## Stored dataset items
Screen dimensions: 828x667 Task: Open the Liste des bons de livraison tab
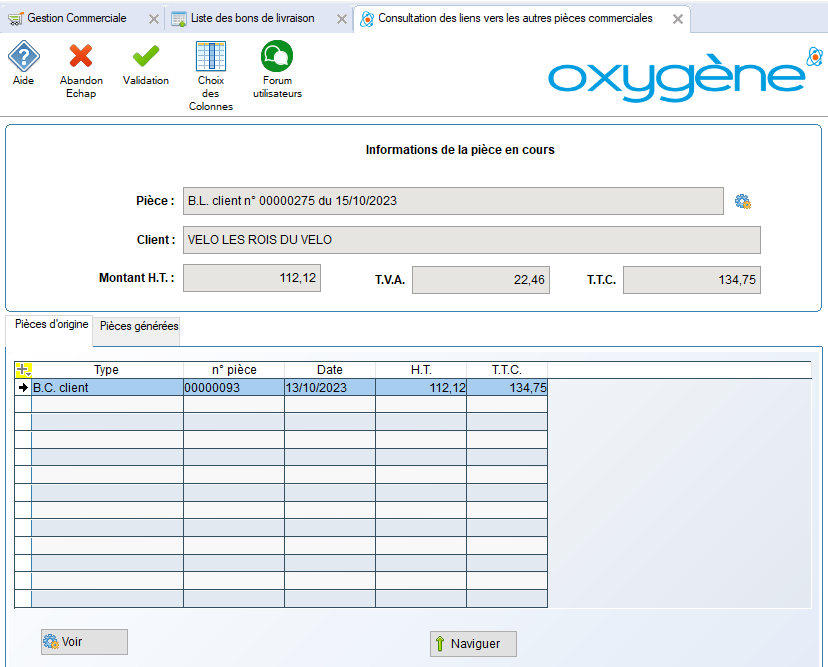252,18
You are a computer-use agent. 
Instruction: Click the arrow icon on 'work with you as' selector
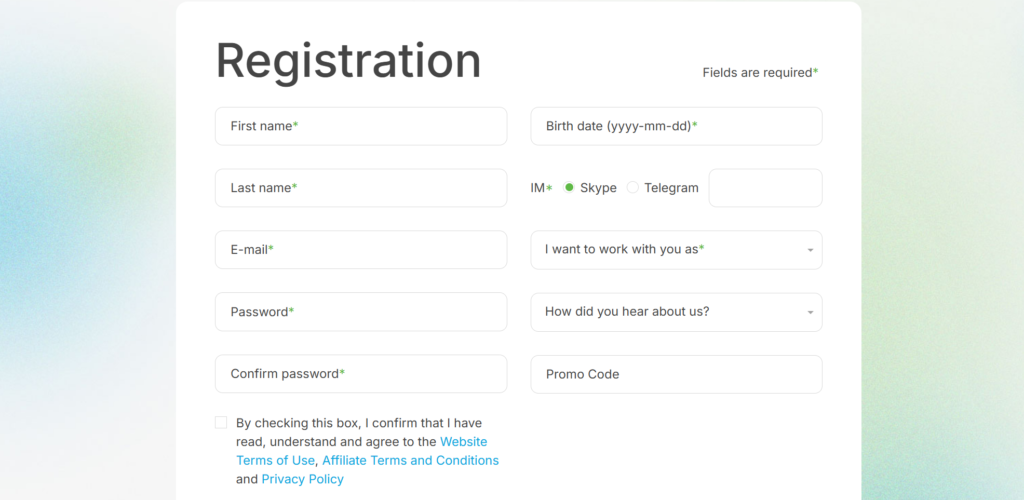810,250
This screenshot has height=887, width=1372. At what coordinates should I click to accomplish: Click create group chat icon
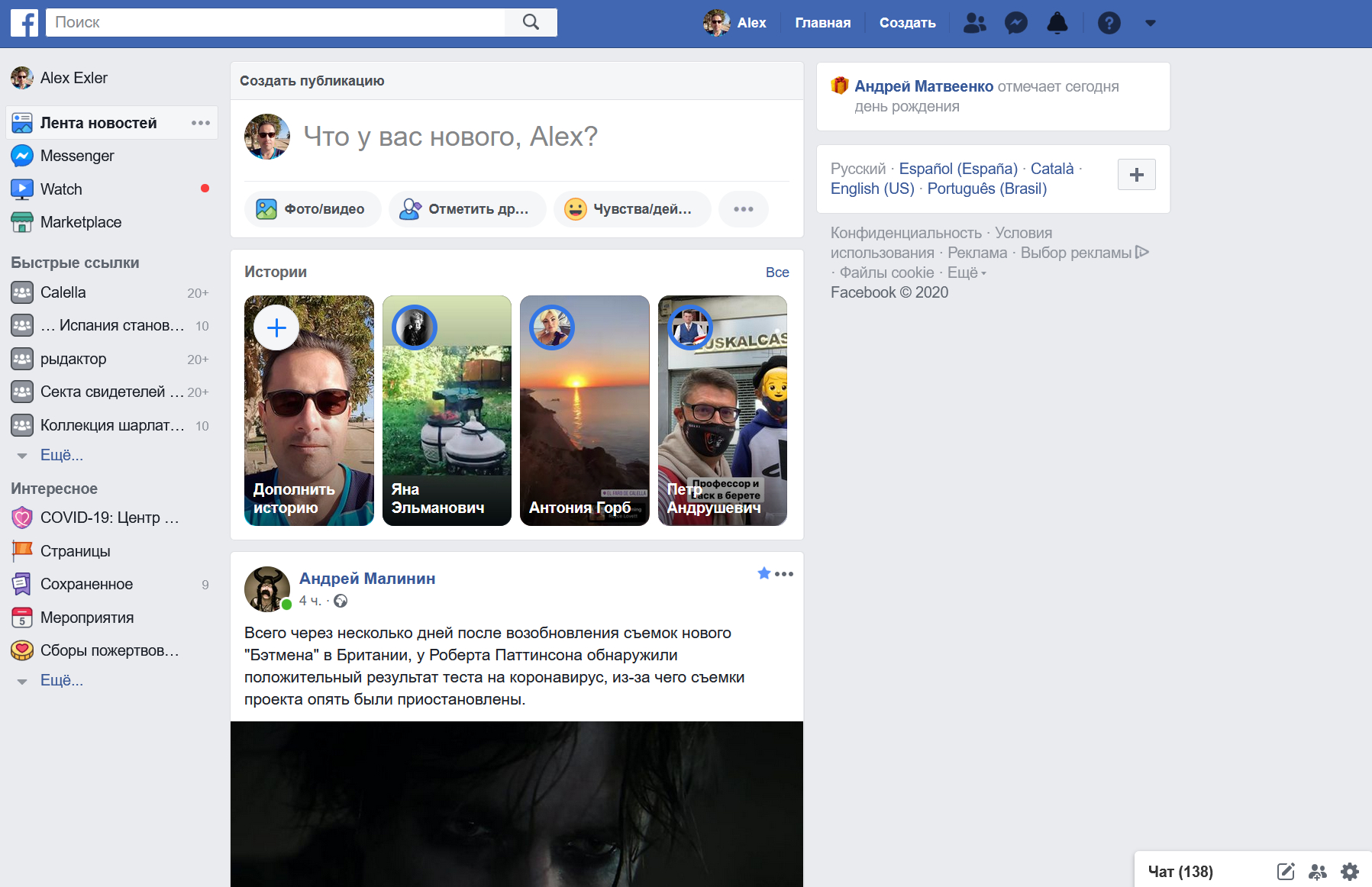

## Description of the task
Only the lines from the one holding "Instruction: Click the" through the end of the records belong in the answer, copied exactly and without pictures.

## Written response
Instruction: Click the arrow icon on 'work with you as' selector
810,250
This screenshot has height=887, width=1372. At what coordinates should I click to accomplish: Click create group chat icon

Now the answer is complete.